**Task directions:** Rewrite the lines starting at the one containing "Identify the location of list-item-reader-1: 1" and ending at the one containing "(640, 269).", replacing "screenshot" with "capture" and leaving everything else unchanged. Return only those lines.

BEGIN Data under study

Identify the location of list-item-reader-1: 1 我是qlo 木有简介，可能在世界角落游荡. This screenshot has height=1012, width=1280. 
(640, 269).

END Data under study
BEGIN Data under study

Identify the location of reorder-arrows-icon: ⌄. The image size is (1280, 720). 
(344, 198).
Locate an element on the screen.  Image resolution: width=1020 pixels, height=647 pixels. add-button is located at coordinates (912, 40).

END Data under study

**Expected answer:**
Identify the location of list-item-reader-1: 1 我是qlo 木有简介，可能在世界角落游荡. This capture has height=1012, width=1280. 
(640, 269).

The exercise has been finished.